A snapshot of fall head counts released Tuesday by the National Student Clearinghouse Research Center shows undergraduate enrollment down 3.2 percent since fall 2020, largely mirroring last fall’s drop of 3.5 percent. The data capture head counts through Sept. 23 at half of the institutions that report to the Clearinghouse, roughly 1,800 schools, and are a closely watched indicator of sector-wide trends.

Continued erosion of enrollment could have significant impacts on college completion rates in the coming years and raises questions about the economic trajectory of a generation of students. Some higher education experts had hoped last year’s dire enrollment data reflected a temporary blip, but the enduring trend has some worried about whether the most vulnerable students will return to the educational pipeline.

“It seems like a lot of young people are going to work instead of college, especially … students from low-income families who’ve been lured away by this temporary hitch in the labor market where wages are increasing,” Doug Shapiro, executive director of the National Student Clearinghouse Research Center, said on a call with reporters Monday.

He added: “Trying to understand how those students might ever get back into the college path is really important. It’s important to our future workforce.”

From the fall of 2019 to this semester, the number of undergraduate students has now fallen by a total of 6.5 percent, according to the Clearinghouse. Shapiro said if this current rate of decline were to hold up, it would be the largest two-year decline in at least the last 50 years in the United States.

While all sectors suffered declines, the pain largely is felt at less selective schools that tend to enroll high numbers of students from disadvantaged backgrounds. Private nonprofits narrowed their head count decline this fall, bolstered by a 4.3 percent growth in enrollment at highly selective schools within the sector.

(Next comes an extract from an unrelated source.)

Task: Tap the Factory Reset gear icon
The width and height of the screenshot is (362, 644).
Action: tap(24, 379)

Competitive private institutions have largely recovered from the pandemic.

Meanwhile, community colleges continue to bear the brunt of the decline with enrollment down 5.6 percent, a significant fall but not as steep as the previous year.

Conversely, undergraduate enrollment at public four-year institutions and four-year for-profit schools has fallen more this fall than the previous year, down 2.3 percent from 0.8 percent and 12.7 percent from 0.3 percent respectively. Given that only 40 percent of for-profit schools provided the Clearinghouse data to date, Shapiro said enrollment numbers in the sector may change.

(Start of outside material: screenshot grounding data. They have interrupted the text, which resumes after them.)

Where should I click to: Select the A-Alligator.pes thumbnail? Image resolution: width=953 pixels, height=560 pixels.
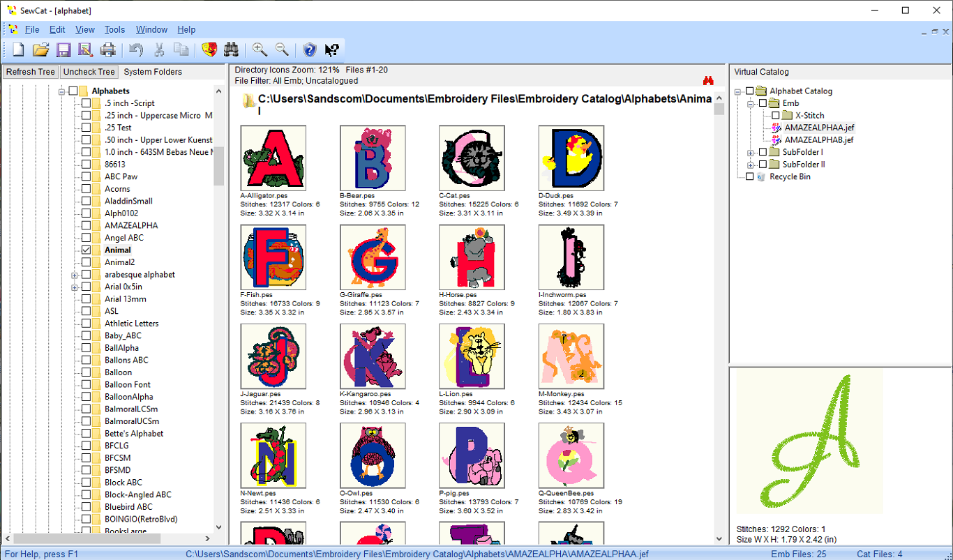(x=273, y=157)
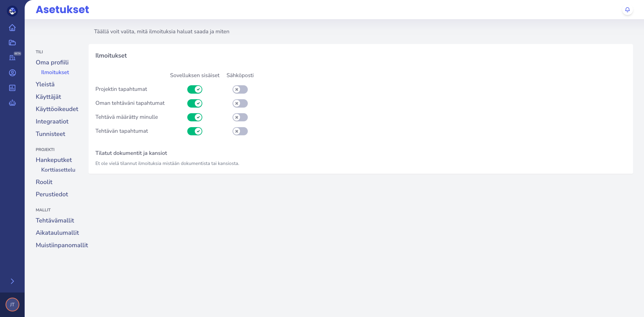Open the user profile circle icon
The image size is (644, 317).
tap(12, 73)
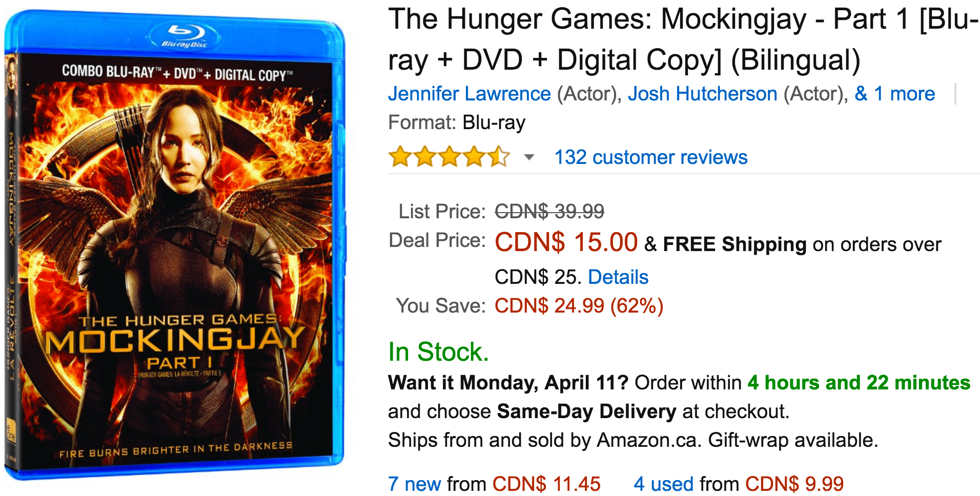Click the crossed-out list price CDN$ 39.99
Screen dimensions: 980x496
coord(549,211)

Nicholas Kent at Career Education Colleges and Universities said the data is not a comprehensive look at the for-profit industry because it excludes two-year institutions. He says there is a bifurcation in the sector, with some schools suffering and others weathering tepid enrollment.

All the same, the overall two-year decline among four-year for-profits and the community colleges are now very similar, Shapiro said. The sectors serve similar populations of students who are often older. And at the moment, a higher number of older students are sitting this semester out, with head counts among 25- to 29-year-olds down more than 8 percent, according to the Clearinghouse.

“It’s especially hard to be a college student who has a family to take care of and have children,” said Jee Hang Lee, senior vice president at the Association of Community College Trustees. “The pandemic has sharpened the divide because we’re not seeing as much slippage [in enrollment] of traditional-aged students.”

Lee said community colleges must provide more assistance to older students to re-engage them, and many have stepped up support services, emergency aid and forgiveness of unpaid tuition balances. But schools are also competing with low unemployment rates, and a strengthening job market will siphon off would-be students, he said.

Enrollment at the undergraduate level slipped for every racial and ethnic group, but declines were still smaller compared with last fall. The head counts of Black, White and Native American students were down about between 4 percent and 5.1 percent while dipping by around 2 percent for Hispanic and Asian undergrads. Those smaller declines for Hispanic and Asian students, Shapiro said, could speak to an underlying increase in both populations.

Although male enrollment declines were smaller than last fall and female enrollment dipped further this year, over the course of the pandemic, men have lost a lot of ground in pursuit of undergraduate degrees, according to the Clearinghouse. Male enrollment in undergraduate programs has fallen 9.3 percent from 2019 to 2021 while dropping 5.3 percent over the same period for women.

Early data also shows a sharp drop of 8.2 percent in the enrollment of international undergraduate students this fall. Combined with last year’s numbers, the Clearinghouse has tracked an overall decline of more than 20 percent among international undergraduates. Shapiro suspects enduring travel restrictions around the world are a factor in the continued disruption.